The objective of this study was to compare the precision of CH₄ estimates using calculated CO_{2 (HP)} by the CO₂ method (CO₂T) and measured CO₂ in the respiration chamber (CO₂R). The CO₂R and CO₂T study was conducted as a 3 × 3 Latin square design where 3 Dexter heifers were allocated to metabolic cages for 3 periods. Each period consisted of 2 weeks of adaptation followed by 1 week of measurement with the CO₂R and CO₂T. The average body weight of the heifer was 226 ± 11 kg (means ± SD). They were fed a total mixed ration, twice daily, with 1 of 3 supplements: wheat (W), molasses (M), or molasses mixed with sodium bicarbonate (Mbic). The dry mater intake (DMI; kg/day) was significantly greater (P < 0.001) in the metabolic cage compared with that in the respiration chamber.
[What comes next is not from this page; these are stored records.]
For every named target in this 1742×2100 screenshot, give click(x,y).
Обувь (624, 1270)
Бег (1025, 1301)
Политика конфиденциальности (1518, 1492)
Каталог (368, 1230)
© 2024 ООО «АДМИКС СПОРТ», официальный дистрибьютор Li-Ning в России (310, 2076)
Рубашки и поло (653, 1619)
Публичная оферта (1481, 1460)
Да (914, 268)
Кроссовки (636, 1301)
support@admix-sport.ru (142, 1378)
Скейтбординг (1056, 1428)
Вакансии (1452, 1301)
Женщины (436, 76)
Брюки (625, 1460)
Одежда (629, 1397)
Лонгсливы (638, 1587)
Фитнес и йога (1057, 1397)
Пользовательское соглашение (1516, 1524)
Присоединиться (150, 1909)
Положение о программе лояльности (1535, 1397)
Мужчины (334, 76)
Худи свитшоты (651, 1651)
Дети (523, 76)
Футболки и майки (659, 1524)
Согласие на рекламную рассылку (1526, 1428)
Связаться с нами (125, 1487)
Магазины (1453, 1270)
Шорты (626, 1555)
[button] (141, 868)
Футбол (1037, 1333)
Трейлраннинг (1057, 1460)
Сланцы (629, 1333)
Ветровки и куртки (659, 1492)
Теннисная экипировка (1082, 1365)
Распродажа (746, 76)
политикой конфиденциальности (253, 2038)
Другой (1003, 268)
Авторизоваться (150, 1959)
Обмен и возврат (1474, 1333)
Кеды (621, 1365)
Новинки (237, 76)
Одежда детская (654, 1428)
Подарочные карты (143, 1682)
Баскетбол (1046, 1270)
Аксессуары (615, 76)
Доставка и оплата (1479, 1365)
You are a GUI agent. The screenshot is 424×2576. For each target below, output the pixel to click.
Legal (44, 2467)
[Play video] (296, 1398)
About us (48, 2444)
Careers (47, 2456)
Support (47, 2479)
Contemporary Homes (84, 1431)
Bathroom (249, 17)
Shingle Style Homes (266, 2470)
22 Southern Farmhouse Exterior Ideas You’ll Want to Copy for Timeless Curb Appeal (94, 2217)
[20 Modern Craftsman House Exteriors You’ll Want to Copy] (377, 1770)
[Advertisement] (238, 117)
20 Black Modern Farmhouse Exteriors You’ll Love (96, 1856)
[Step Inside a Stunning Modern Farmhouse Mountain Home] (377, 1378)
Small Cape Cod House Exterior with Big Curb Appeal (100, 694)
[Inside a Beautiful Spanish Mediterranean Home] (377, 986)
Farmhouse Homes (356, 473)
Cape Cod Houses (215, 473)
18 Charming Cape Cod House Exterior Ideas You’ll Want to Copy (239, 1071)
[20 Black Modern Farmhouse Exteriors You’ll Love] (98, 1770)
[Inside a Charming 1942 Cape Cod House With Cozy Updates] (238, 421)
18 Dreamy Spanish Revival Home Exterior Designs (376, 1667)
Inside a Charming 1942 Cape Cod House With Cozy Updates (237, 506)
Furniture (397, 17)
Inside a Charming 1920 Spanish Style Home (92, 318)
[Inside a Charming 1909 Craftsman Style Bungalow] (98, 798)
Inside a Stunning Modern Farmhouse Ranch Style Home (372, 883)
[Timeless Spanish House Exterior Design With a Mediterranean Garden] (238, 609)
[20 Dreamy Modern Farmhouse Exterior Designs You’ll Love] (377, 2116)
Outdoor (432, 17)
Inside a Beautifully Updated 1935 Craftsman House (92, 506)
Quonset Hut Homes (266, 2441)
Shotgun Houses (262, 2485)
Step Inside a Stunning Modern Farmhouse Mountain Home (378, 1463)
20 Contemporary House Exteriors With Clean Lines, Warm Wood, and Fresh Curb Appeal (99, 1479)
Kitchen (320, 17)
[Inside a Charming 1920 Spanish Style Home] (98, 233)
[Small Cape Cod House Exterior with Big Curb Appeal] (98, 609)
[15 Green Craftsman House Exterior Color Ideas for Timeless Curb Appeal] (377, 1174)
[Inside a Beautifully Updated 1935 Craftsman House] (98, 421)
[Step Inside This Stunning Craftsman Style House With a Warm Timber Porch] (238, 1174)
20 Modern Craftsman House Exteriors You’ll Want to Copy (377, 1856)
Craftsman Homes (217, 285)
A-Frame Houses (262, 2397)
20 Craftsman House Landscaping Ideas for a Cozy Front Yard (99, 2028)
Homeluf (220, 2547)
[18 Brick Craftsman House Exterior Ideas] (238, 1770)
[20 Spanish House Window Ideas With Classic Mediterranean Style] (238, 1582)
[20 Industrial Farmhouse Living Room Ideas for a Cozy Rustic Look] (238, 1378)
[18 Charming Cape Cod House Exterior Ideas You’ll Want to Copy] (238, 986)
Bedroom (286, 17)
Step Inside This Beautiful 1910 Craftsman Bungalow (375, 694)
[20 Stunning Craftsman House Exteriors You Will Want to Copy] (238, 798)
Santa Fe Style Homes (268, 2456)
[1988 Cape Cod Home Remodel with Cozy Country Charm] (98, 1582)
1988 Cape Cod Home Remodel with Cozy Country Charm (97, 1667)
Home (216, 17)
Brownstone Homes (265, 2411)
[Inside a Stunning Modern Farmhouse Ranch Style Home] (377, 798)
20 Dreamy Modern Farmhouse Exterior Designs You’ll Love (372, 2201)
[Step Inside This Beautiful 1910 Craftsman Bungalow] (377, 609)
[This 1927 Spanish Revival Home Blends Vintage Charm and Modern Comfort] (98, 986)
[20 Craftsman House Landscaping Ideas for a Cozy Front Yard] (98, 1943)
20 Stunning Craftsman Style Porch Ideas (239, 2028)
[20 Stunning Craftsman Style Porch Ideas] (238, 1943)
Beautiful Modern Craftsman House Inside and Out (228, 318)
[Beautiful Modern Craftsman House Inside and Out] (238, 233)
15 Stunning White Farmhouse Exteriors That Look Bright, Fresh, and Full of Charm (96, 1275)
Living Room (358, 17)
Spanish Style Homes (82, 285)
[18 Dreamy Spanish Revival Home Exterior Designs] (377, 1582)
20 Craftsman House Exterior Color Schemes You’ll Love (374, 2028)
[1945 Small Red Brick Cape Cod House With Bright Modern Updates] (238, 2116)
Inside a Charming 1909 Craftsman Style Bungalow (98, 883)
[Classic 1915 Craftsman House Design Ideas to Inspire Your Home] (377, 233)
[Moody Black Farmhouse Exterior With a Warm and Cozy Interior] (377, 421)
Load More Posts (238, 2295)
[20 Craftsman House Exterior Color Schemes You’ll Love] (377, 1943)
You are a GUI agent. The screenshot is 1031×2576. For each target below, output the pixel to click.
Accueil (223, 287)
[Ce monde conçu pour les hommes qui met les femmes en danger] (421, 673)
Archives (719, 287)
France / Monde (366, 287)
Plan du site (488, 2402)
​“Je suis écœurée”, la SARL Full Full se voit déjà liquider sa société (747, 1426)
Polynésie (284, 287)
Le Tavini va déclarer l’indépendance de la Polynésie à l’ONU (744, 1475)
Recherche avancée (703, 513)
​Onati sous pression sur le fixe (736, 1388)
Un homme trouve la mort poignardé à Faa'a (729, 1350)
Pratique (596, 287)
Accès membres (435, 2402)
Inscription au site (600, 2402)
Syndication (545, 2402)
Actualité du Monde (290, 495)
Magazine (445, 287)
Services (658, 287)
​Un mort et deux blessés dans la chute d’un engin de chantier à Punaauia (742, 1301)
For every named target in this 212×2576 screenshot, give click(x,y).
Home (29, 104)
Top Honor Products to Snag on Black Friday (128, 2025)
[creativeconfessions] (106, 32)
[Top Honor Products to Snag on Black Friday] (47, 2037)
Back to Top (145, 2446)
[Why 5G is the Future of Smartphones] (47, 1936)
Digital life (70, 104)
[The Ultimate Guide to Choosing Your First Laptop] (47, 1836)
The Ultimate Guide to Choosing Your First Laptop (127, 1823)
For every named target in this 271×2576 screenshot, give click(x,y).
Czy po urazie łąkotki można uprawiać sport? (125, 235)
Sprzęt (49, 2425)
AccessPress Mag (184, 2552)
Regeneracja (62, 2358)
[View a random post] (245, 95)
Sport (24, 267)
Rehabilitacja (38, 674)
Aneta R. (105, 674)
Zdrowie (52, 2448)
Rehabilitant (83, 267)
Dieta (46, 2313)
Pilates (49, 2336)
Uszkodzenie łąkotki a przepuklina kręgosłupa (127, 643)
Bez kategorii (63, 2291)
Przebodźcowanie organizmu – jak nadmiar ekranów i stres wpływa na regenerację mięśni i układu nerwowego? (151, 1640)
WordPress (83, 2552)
The daily CH₄ (L/day) emission was strongly correlated (r = 0.78) between CO₂T and CO₂R. The daily CH₄ (L/kg DMI) emission by the CO₂T was in the same magnitude as by the CO₂R. The measured CO₂ (L/day) production in the respiration chamber was not different (P = 0.39) from the calculated CO₂ production using the CO₂T. This result concludes a reasonable accuracy and precision of CH₄ estimation by the CO₂T compared with the CO₂R.

Classical experiments in whole-body metabolism: open-circuit respirometry-diluted flow chamber, hood, or facemask systems

For over two centuries, scientists have measured gas exchange in animals and humans and linked this to energy expenditure of the body. The aim of this review is to provide a comprehensive overview of open-circuit diluted flow indirect calorimetry and to help researchers to make the optimal choice for a certain system and its application. A historical perspective shows that 'open circuit diluted flow' is a technique first used in the 19th century and applicable today for room calorimeters, ventilated hood systems, and facemasks. Room calorimeters are a classic example of an open-circuit diluted flow system. The broadly applied ventilated hood calorimeters follow the same principle and can be classified as a derivative of these room calorimeters. The basic principle is that the subject breathes freely in a passing airflow that is fully captured and analyzed. Oxygen and CO2 concentrations are measured in inlet ambient air and captured outlet air. The airflow, which is adapted depending on the application (e.g., rest versus exercise), is measured. For a room indirect calorimeter, the dilution in the large room volume is also taken into account, and this is the most complex application of this type of calorimeter. Validity of the systems can be tested by alcohol burns, gas infusions and by performing repeated measurements on subjects. Using the latter, the smallest CV (%) was found for repeated VO2max tests (1.2%) with an SD of approximately 1 kJ min-1. The smallest SD was found for sleeping metabolic rate (0.11 kJ min-1) with a CV (%) of 2.4%.